Bisnis.com, JAKARTA – Ekspor minyak sawit mentah dan turunannya mengalami penurunan pada April 2021 sebagai imbas dari produksi yang seret pada bulan tersebut. Pasokan yang ketat dari komoditas minyak nabati itu juga membuat harga internasional stabil tinggi.
Data Gabungan Pengusaha Kelapa Sawit Indonesia (Gapki) memperlihatkan ekspor minyak sawit (CPO dan PKO) berada di angka 2,63 juta ton. Volume tersebut nilai 595.000 ton atau 18 persen dibandingkan dengan Maret yang mencapai 3,23 juta ton.
“Penyebab turunnya ekspor adalah produksi minyak sawit Indonesia pada April hanya sebesar 4,09 juta ton, relatif tidak bertambah dari produksi Maret sebesar 4,02 juta ton,” kata Direktur Eksekutif Gapki Mukti Sardjono dalam keterangan tertulis, Senin (14/6/2021).

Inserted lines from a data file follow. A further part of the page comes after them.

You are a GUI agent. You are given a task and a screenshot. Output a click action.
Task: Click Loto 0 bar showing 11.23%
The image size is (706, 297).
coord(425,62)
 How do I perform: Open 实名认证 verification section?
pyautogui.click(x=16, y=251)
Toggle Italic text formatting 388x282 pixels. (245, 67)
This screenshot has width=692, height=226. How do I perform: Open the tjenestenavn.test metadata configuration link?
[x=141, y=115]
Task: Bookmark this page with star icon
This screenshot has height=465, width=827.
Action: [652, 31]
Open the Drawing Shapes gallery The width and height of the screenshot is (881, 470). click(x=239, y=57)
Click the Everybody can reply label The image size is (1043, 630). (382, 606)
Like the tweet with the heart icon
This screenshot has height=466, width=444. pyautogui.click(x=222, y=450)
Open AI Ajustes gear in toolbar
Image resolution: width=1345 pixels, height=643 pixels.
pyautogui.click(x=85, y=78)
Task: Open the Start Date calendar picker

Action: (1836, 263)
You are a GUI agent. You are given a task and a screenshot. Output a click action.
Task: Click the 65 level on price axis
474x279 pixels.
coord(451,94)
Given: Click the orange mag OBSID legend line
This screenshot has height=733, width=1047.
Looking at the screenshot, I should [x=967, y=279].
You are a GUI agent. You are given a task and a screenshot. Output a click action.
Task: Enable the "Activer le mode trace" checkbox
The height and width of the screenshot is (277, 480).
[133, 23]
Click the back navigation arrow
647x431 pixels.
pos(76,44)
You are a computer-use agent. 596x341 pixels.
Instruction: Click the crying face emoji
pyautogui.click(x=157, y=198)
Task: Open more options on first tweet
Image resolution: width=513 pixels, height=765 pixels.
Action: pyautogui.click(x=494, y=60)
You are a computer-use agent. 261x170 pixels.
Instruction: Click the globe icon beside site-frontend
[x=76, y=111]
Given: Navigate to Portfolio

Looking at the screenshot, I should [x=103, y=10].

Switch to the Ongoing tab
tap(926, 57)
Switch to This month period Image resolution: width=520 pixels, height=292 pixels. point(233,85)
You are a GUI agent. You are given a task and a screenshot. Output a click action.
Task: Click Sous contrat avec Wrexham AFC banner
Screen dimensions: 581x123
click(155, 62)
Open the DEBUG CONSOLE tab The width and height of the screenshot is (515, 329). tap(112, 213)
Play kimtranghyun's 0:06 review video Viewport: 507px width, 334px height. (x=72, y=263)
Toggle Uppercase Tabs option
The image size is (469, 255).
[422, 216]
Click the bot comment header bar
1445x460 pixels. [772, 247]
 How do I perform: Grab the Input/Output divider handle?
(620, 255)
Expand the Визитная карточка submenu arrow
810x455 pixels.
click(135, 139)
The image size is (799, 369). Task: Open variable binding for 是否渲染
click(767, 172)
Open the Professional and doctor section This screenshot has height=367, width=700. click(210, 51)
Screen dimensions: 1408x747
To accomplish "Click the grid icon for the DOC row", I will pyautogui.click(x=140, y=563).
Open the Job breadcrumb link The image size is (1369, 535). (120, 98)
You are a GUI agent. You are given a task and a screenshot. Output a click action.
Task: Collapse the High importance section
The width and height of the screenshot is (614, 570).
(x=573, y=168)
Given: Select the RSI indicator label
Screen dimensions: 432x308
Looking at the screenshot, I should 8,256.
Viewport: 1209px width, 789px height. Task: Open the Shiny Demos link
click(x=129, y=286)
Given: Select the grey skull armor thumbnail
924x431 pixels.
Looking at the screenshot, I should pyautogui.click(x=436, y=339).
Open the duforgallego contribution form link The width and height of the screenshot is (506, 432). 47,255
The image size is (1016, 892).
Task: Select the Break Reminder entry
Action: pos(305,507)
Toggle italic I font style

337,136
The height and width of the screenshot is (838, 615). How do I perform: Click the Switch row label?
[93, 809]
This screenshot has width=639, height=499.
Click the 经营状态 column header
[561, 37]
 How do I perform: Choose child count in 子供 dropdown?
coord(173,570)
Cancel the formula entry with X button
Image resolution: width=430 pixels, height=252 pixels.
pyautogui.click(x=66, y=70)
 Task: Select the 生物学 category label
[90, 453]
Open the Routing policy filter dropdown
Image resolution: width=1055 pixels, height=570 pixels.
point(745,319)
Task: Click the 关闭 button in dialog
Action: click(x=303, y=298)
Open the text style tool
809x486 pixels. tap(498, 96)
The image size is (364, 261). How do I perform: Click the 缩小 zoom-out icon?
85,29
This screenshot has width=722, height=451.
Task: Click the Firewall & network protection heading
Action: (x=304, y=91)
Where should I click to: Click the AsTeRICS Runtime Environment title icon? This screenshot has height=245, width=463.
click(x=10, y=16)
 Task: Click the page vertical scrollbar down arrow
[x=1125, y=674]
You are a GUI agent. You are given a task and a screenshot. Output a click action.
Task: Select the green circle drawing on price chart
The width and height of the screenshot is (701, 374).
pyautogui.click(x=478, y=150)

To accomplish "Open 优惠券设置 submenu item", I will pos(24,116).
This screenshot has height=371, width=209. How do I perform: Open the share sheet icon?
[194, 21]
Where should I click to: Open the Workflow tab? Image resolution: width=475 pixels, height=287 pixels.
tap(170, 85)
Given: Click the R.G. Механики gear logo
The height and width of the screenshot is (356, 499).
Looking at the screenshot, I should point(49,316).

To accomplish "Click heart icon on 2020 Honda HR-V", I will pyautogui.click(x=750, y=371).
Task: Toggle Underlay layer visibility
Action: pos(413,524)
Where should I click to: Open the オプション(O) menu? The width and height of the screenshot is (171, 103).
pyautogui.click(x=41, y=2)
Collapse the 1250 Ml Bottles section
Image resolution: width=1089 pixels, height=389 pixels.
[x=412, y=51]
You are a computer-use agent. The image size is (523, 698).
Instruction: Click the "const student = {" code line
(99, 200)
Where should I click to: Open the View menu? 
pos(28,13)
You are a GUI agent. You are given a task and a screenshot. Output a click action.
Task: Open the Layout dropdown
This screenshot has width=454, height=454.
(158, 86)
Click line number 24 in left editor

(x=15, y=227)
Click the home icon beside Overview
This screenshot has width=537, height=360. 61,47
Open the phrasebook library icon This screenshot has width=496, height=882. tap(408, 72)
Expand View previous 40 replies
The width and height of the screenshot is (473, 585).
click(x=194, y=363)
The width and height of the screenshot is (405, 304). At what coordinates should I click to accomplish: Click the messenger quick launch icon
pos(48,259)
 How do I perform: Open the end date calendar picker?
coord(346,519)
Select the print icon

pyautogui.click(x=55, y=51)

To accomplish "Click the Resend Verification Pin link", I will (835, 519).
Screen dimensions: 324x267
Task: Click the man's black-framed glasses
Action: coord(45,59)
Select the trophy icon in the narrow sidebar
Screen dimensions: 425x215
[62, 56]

Harga rata-rata minyak sawit pada April 2021 adalah US$1.157 per ton cif Rotterdam, lebih tinggi dibandingkan dengan harga Maret 2021. Harga yang tinggi ini didongkrak oleh harga minyak nabati di India yang tinggi dan mencapai US$1.230 sampai US$1.240 per ton di pelabuhan India untuk pengiriman Mei 2021.
Selain itu, produksi sawit di Malaysia juga masih terkendala karena kurangnya tenaga kerja.
Turunnya volume ekspor ini juga berdampak pada turunnya nilai ekspor minyak sawit pada April. Mukti mengatakan nilai ekspor pada April hanya mencapai US$2,66 miliar atau sekitar US$480 juta lebih rendah dari pada nilai ekspor Maret.
Adapun total konsumsi dalam negeri pada April mencapai 1,59 juta ton, hampir menyamai konsumsi pada Maret yang mencapai 1,58 juta ton. Tetapi, terdapat penurunan serapan biodiesel dari sekitar 615.000 ton pada Maret menjadi 609.000 ton pada April. Konsumsi untuk oleokimia juga cenderung turun dari 168.000 ton menjadi 162.000 ton.
Dengan dinamika produksi dan konsumsi pada April, stok akhir minyak sawit Indonesia pada April turun sekitar 123.000 ton, dari 3,26 juta ton menjadi 3,14 juta ton.
“Sesuai dengan siklus tanaman, biasanya pada Mei sampai dengan November produksi akan meningkat. Karena itu, produktivitas harus tetap dapat dijaga untuk memanfaatkan momentum produksi dan harga yang diperkirakan masih tinggi,” kata Mukti.